Note: Caching crosses organizational lines between people who develop applications, people who make capital investment decisions, and people who run networks in real time. Sophisticated caching strategies, like those alluded to here, are a good example of the value of a DevOps perspective, in which application developer, architectural, and operations perspectives are merged to help meet goals for site functionality, response time, security, and business results, )such as completed transactions or sales.

Tip #4: Compress Data

Compression is a huge potential performance accelerator. There are carefully engineered and highly effective compression standards for photos (JPEG and PNG), videos (MPEG-4), and music (MP3), among others. Each of these standards reduces file size by an order of magnitude or more.

Text data – including HTML (which includes plain text and HTML tags), CSS, and code such as JavaScript – is often transmitted uncompressed. Compressing this data can have a disproportionate impact on perceived web application performance, especially for clients with slow or constrained mobile connections.

That’s because text data is often sufficient for a user to interact with a page, where multimedia data may be more supportive or decorative. Smart content compression can reduce the bandwidth requirements of HTML, Javascript, CSS and other text-based content, typically by 30% or more, with a corresponding reduction in load time.
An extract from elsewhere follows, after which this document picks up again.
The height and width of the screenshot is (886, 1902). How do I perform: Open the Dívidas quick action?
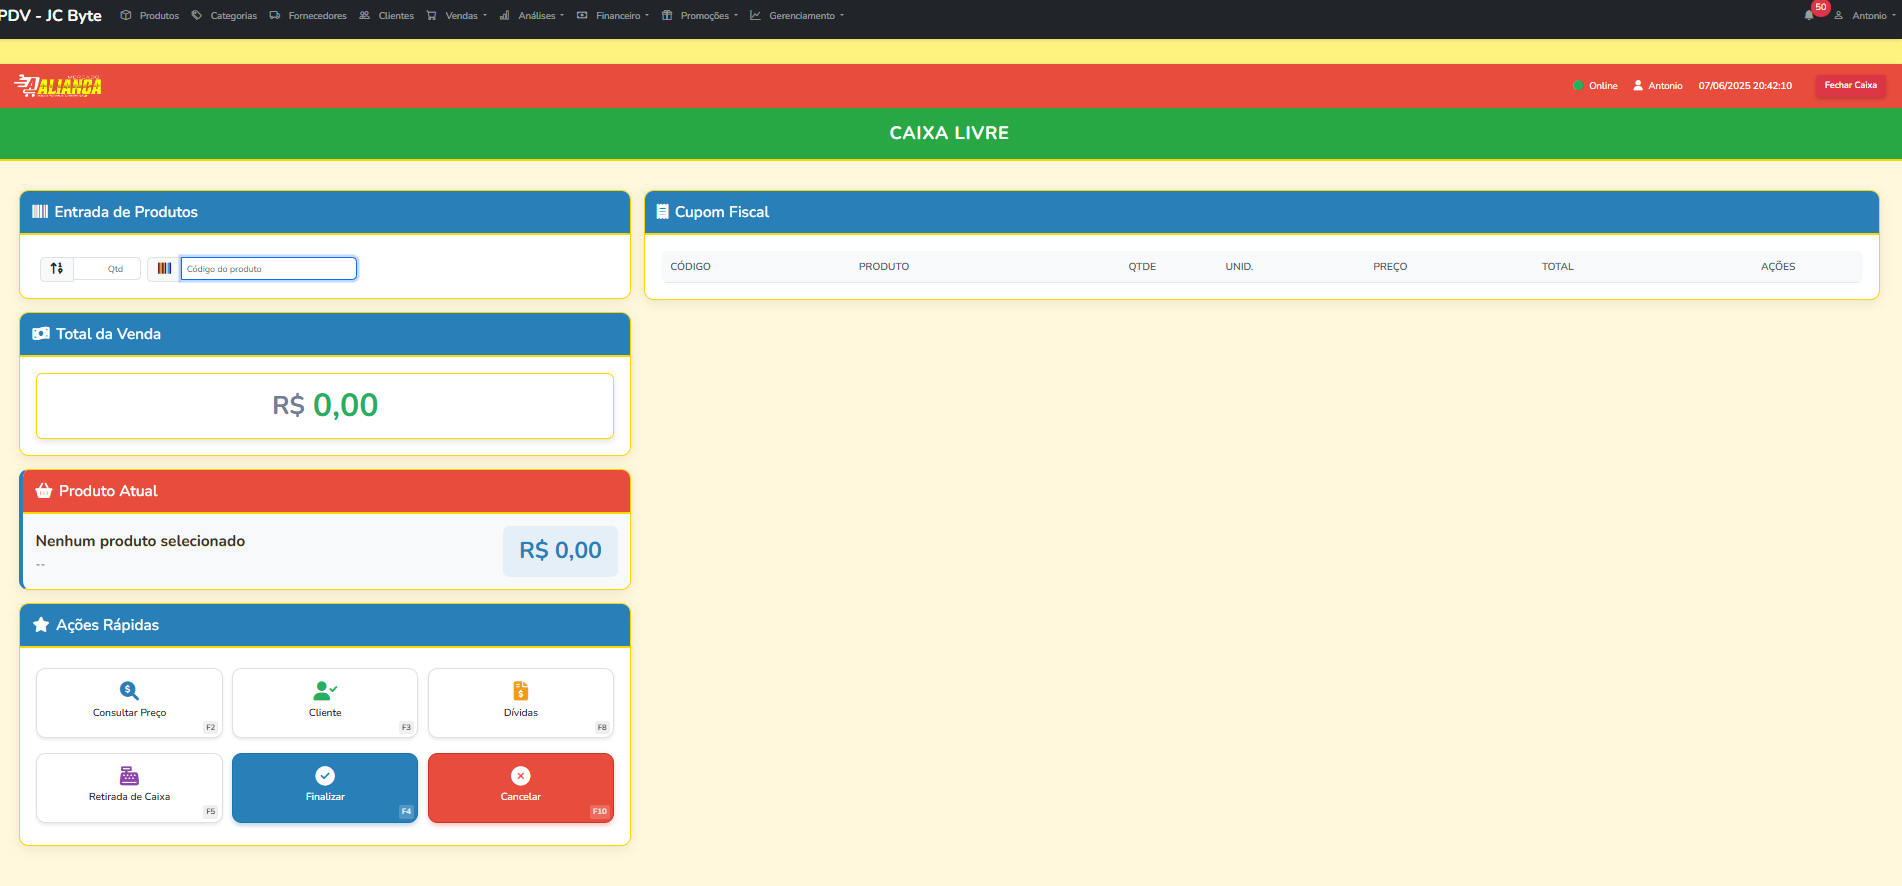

If you use SSL, compression reduces the amount of data that has to be SSL-encoded, which offsets some of the CPU time it takes to compress the data.

Methods for compressing text data vary. For example, see the section on HTTP/2 for a novel text compression scheme, adapted specifically for header data. As another example of text compression you can turn on GZIP compression in NGINX. After you pre-compress text data on your services, you can serve the compressed .gz version directly using the gzip_static directive.

Tip #5: Optimize SSL/TLS

The Secure Sockets Layer (SSL) protocol and its successor, the Transport Layer Security (TLS) protocol, are being used on more and more websites. SSL/TLS encrypts the data transported from origin servers to users to help improve site security. Part of what may be influencing this trend is that Google now uses the presence of SSL/TLS as a positive influence on search engine rankings.

Despite rising popularity, the performance hit involved in SSL/TLS is a sticking point for many sites. SSL/TLS slows website performance for two reasons:

1. The initial handshake required to establish encryption keys whenever a new connection is opened. The way that browsers using HTTP/1.x establish multiple connections per server multiplies that hit.

2. Ongoing overhead from encrypting data on the server and decrypting it on the client.

To encourage the use of SSL/TLS, the authors of HTTP/2 and SPDY (described in the next section) designed these protocols so that browsers need just one connection per browser session. This greatly reduces one of the two major sources of SSL overhead. However, even more can be done today to improve the performance of applications delivered over SSL/TLS.

The mechanism for optimizing SSL/TLS varies by web server. As an example, NGINX uses OpenSSL, running on standard commodity hardware, to provide performance similar to dedicated hardware solutions. NGINX SSL performance is well-documented and minimizes the time and CPU penalty from performing SSL/TLS encryption and decryption.

In addition, see this blog post for details on ways to increase SSL/TLS performance. To summarize briefly, the techniques are:

• Session caching. Uses the ssl_session_cache directive to cache the parameters used when securing each new connection with SSL/TLS.

• Session tickets or IDs. These store information about specific SSL/TLS sessions in a ticket or ID so a connection can be reused smoothly, without new handshaking.

• OCSP stapling. Cuts handshaking time by caching SSL/TLS certificate information.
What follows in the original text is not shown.